* **Instructions to follow**
In the Kingston housing extract below, shorten the paragraph beginning "Staff prepared a Request for Proposal" into a short bulleted list that keeps its main facts.

Staff prepared a Request for Proposal (RFP) in order to identify opportunities within the
Kingston housing community of a possible transfer of the property to another Social
Housing Provider. The RFP was issued on April 20, 2010. Following this unsuccessful
attempt to dispose of the property to community agencies, Council passed a resolution
(July 20, 2010) to put the property on the market:

     THAT Council authorize the sale of the property, building and assets located at
     333 Kingscourt Avenue owned by Bridge House (Kingston) Incorporated, subject
     to Ministerial consent;
                                      - and further -
     THAT Council approve the transfer of any surplus funds arising out of the sale of
     the building, after the payment of all related costs, to Bridge House (Kingston)
     Incorporated, to be disposed of in accordance with the Social Housing Reform Act,
     Bridge House’s Letters Patent, and any other relevant legislation, through a
     transfer to another Housing Provider, Charitable Organization, not-for-profit agency
     or the City of Kingston as Service Manager, subject to Ministry concurrence;
                                      - and further –
     THAT Council authorize the Service Manager to re-allocate the ten (10) rent
     geared-to-income subsidies to another Housing Provider or through the City’s Rent
     Supplement Program in order to maintain the City’s legislated inventory of 2,003
     social housing units.

* **Given entries**
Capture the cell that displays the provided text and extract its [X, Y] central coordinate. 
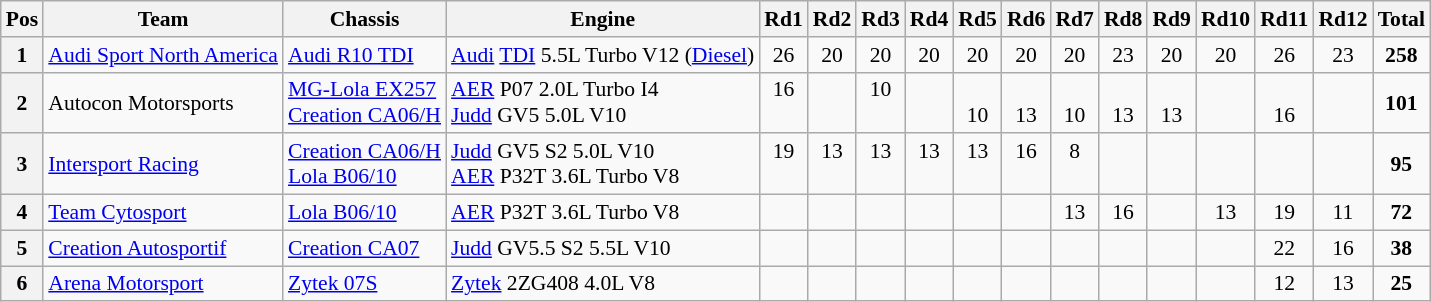
3 [22, 164]
1 [22, 55]
Creation CA07 [364, 248]
Creation CA06/HLola B06/10 [364, 164]
Zytek 07S [364, 284]
38 [1402, 248]
2 [22, 102]
Team Cytosport [163, 213]
Zytek 2ZG408 4.0L V8 [602, 284]
25 [1402, 284]
Autocon Motorsports [163, 102]
Rd1 [784, 19]
22 [1284, 248]
AER P07 2.0L Turbo I4Judd GV5 5.0L V10 [602, 102]
Judd GV5.5 S2 5.5L V10 [602, 248]
Audi TDI 5.5L Turbo V12 (Diesel) [602, 55]
Arena Motorsport [163, 284]
Rd6 [1026, 19]
Creation Autosportif [163, 248]
Pos [22, 19]
6 [22, 284]
Audi R10 TDI [364, 55]
Rd8 [1124, 19]
8 [1074, 164]
258 [1402, 55]
Audi Sport North America [163, 55]
Chassis [364, 19]
Total [1402, 19]
95 [1402, 164]
Judd GV5 S2 5.0L V10AER P32T 3.6L Turbo V8 [602, 164]
11 [1342, 213]
Rd10 [1226, 19]
MG-Lola EX257Creation CA06/H [364, 102]
Intersport Racing [163, 164]
Rd9 [1172, 19]
Rd11 [1284, 19]
Rd3 [880, 19]
4 [22, 213]
101 [1402, 102]
72 [1402, 213]
Rd5 [978, 19]
5 [22, 248]
Rd7 [1074, 19]
Rd12 [1342, 19]
Rd2 [832, 19]
Engine [602, 19]
Rd4 [930, 19]
AER P32T 3.6L Turbo V8 [602, 213]
12 [1284, 284]
Lola B06/10 [364, 213]
Team [163, 19]
Find where the given text appears and provide that cell's center as [X, Y] coordinate. 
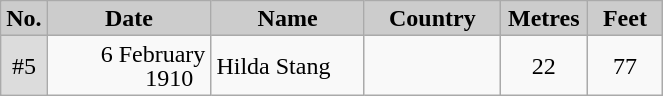
Country [432, 18]
6 February 1910 [129, 66]
Hilda Stang [288, 66]
#5 [24, 66]
Name [288, 18]
No. [24, 18]
77 [625, 66]
Metres [544, 18]
22 [544, 66]
Feet [625, 18]
Date [129, 18]
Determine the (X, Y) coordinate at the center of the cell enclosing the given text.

* **Written response**
- Staff prepared a Request for Proposal (RFP) to find ways, within the Kingston housing community, to transfer the property to another Social Housing Provider.
- The RFP was issued on April 20, 2010, but this attempt to dispose of the property to community agencies was unsuccessful.
- On July 20, 2010, Council passed a resolution to put the property on the market.